# AI nano Sol



## Hoyuen (Jun 23, 2011)

Anyone know where in GTA I can buy them? I asked NAFB already they said they could get it in for me. I don't know their price, so i am not sure if it's cheaper to order online from the states, forbid I get slapped with the brokerage fee tho.


----------



## talon (May 7, 2009)

GoReef in Quebec
http://www.goreef.com/AquaIllumination-LED-Fixture/


----------



## Hoyuen (Jun 23, 2011)

I've tried to tally the total (including tax + shipping) the cost of goreef and it comes to $450, And NAFB said they would get it for me at $399 + tax so they come up to around the same.

If I order it from the aquarium specialty I could get it for $380 thats including shipping.

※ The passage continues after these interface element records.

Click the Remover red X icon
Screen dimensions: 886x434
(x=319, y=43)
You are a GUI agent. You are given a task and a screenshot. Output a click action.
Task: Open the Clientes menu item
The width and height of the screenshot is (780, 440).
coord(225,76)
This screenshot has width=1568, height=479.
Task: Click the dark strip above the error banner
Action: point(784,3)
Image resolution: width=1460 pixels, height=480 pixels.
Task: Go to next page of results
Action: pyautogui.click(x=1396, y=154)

Which should I order from?


----------



## ameekplec. (May 1, 2008)

Send Mathieu at GoReef an email and see what he can do for you about the price


----------



## Hoyuen (Jun 23, 2011)

i doubt he'd let me get it tax free. it's already free shipping  The sad part is even without tax the original price is still higher than what i would pay by ordering from the states plus shipping.
If I could get it tax free I'd definitely support the more "local" store


----------



## Hoyuen (Jun 23, 2011)

I read somewhere that there's a price drop on the ai nano VERY soon. just one month after the release. good thing i didn't drop the hammer today.


----------



## fury165 (Aug 21, 2010)

Hoyuen said:


> I read somewhere that there's a price drop on the ai nano VERY soon. just one month after the release. good thing i didn't drop the hammer today.


Same here...SOLs dropping in price too, so I'm cancelling my preorder with Goreef until the price drop.


----------



## ameekplec. (May 1, 2008)

http://reefbuilders.com/2011/09/09/ai-nano-led-coming-warm-white-price-drop/


----------



## Hoyuen (Jun 23, 2011)

at the bottom of the page. someone by the name of saltsupply reply they are already on the price cut. visited their facebook, and went to their website saltysupply.com

needless to say price is already reduced. With coupon code it comes to around $284 + shipping. Anyone had experience ordering from them? Should I pull the trigger?


----------



## ameekplec. (May 1, 2008)

I'm telling you guys - it's worth a shout to see if the retailers here can match American prices. I've had it time and time again when retailers have met or even BEAT US prices - and that was even in a time when CAD wasn't above par.


----------



## carmenh (Dec 20, 2009)

+1, I've found that most things can be had locally at comparable prices if you ask. Remember, too, retailers pay steep fees for credit and debit card transactions. If you have cash in hand, they can figure that into the price...



ameekplec. said:


> I'm telling you guys - it's worth a shout to see if the retailers here can match American prices. I've had it time and time again when retailers have met or even BEAT US prices - and that was even in a time when CAD wasn't above par.


----------